Peggy Roalf: How do you know when a "view" can be a photograph - and when to snap the picture?

Joshua Lutz: I wish I had a better answer. It took me ten years to do the Meadowlands project. Ten years, forty-eight pictures. I am probably the wrong person to ask. But honestly, if I knew the answer to this question I would stop making work. Lately however, its been more important for me to think about how images function and less about how they are created.

PR: What qualities tell you that a particular person will be a good subject for a photograph?

JL: You know when you're talking to someone and you ask them how they are doing? Well, I stay away from the ones that always respond "great!" I tend to be drawn to people that are "OK," sometimes "Great," and sometimes "Not so good." Often I'll meet someone and arrange to photograph them and no matter what I do they are unable to let their guard down. Other people wear their emotions closer to the surface and can allow themselves to be vulnerable for a few minutes. So, back to your questions, how do I know? I generally don't until I start photographing them.

PR: When or how does some aspect of a documentary project start looking more subjective to you? How do you decide when or where the boundary begins to crack?

JL: My feelings on photography are that it is entirely subjective. It's inherent in the nature of framing one specific moment over another. Once there is a decision making process involved it is no longer an objective medium, if there is such a thing. Now whether or not my work falls into a documentary project boils down to how you define documentary. My definition of it is extremely broad, but I do understand a much stricter approach and the importance of it. I am a firm believer that there should be some "code of ethics" when it comes to new- related photojournalism. My work is not that.

PR: How did the Netherlands commission come about?

JL: I basically got a call one day asking if I wanted to come to the Netherlands for a month to make work and then back again a few months later for the exhibition.


PR: You spent a long time on Meadowlands. How did it seem to work for - was it just a month? - on the Amsterdam project?

JL: Meadowlands was spread out over ten years so I had a tremendous amount of time to reflect on the work and change my practice along the way. Working in the Netherlands was quite a bit more intensive, with the time constraints of producing a museum show in a month. For this commission I was asked to respond to the idea of borders. With that in mind I knew I didn't want to make some broad declarative statement about a place I knew so little about. If I couldn't come to any conclusion on the Meadowlands after ten years clearly it was not going to happen over the course of a month in the Netherlands.

PR: Given such a brief time span, how did you decide what to pass over as you traveled around?

JL: I made up these little systems and rules in order to structure the day.
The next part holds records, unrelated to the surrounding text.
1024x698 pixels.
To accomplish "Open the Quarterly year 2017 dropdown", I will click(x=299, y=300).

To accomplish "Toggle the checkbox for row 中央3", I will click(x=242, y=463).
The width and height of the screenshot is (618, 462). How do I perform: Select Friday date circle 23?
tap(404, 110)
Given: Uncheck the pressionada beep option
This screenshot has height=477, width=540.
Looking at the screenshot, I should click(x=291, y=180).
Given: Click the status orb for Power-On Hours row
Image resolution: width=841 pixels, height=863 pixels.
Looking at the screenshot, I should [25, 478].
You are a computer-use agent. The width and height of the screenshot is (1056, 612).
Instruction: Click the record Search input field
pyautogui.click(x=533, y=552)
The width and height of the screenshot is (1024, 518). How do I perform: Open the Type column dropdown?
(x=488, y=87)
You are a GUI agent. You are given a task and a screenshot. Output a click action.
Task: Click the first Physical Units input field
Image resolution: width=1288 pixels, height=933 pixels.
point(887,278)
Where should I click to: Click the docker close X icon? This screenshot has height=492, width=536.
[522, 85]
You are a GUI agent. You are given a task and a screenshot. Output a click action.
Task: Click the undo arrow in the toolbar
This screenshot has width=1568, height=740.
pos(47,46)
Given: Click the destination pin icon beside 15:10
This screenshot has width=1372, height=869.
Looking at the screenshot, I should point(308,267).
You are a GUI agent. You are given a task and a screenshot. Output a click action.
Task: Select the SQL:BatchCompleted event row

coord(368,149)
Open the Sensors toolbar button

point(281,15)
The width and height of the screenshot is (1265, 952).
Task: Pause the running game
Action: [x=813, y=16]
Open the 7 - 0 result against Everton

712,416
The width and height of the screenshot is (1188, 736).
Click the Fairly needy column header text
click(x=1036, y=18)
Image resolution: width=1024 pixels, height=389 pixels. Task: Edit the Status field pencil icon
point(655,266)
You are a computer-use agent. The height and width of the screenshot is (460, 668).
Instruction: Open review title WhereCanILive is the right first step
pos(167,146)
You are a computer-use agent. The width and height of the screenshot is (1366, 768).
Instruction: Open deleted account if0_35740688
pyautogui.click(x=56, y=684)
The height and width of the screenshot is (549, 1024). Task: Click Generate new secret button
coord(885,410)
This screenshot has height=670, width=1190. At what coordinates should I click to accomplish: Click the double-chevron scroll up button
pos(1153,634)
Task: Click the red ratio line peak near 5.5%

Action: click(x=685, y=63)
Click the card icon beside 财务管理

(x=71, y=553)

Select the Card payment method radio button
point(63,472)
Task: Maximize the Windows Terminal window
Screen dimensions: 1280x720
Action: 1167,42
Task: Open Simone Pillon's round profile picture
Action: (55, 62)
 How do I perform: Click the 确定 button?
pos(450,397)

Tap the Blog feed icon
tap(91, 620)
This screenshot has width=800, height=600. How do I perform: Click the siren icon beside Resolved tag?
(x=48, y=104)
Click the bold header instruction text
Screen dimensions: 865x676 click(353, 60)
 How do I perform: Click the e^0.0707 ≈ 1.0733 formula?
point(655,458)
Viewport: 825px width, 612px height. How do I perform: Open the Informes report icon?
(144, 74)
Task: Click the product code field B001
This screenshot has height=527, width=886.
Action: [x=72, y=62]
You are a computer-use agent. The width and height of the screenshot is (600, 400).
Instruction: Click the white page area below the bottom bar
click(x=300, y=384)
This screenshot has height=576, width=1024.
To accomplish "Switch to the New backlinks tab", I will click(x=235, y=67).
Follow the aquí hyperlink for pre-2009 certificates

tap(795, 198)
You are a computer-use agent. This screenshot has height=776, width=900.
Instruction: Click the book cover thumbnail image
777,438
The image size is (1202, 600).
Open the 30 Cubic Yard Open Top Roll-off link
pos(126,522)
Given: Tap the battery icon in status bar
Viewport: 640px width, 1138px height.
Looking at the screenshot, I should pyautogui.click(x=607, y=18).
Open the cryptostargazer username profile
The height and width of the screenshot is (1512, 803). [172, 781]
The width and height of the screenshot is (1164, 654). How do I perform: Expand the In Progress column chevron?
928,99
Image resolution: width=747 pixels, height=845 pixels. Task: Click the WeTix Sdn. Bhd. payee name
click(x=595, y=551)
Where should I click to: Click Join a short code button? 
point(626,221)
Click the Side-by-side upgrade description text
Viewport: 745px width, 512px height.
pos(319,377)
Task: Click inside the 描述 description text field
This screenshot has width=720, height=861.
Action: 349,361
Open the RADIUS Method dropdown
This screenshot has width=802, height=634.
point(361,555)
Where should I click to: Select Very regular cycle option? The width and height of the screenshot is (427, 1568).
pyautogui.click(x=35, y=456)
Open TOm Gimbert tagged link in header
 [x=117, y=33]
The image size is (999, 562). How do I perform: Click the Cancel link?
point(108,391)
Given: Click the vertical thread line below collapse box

I would spend my evenings looking at maps and trying to find places I wanted to take my son to see. These places had to be on the borders and each day had to be in a slightly different direction so that by the end of the project I would have a series of pictures taken in places that surround the city. Other than that, I was also looking for small vestiges of American culture as it was indirectly responding to the 400th Anniversary of Henry Hudson leaving Amsterdam for New York.

PR: Was your son a good travel companion?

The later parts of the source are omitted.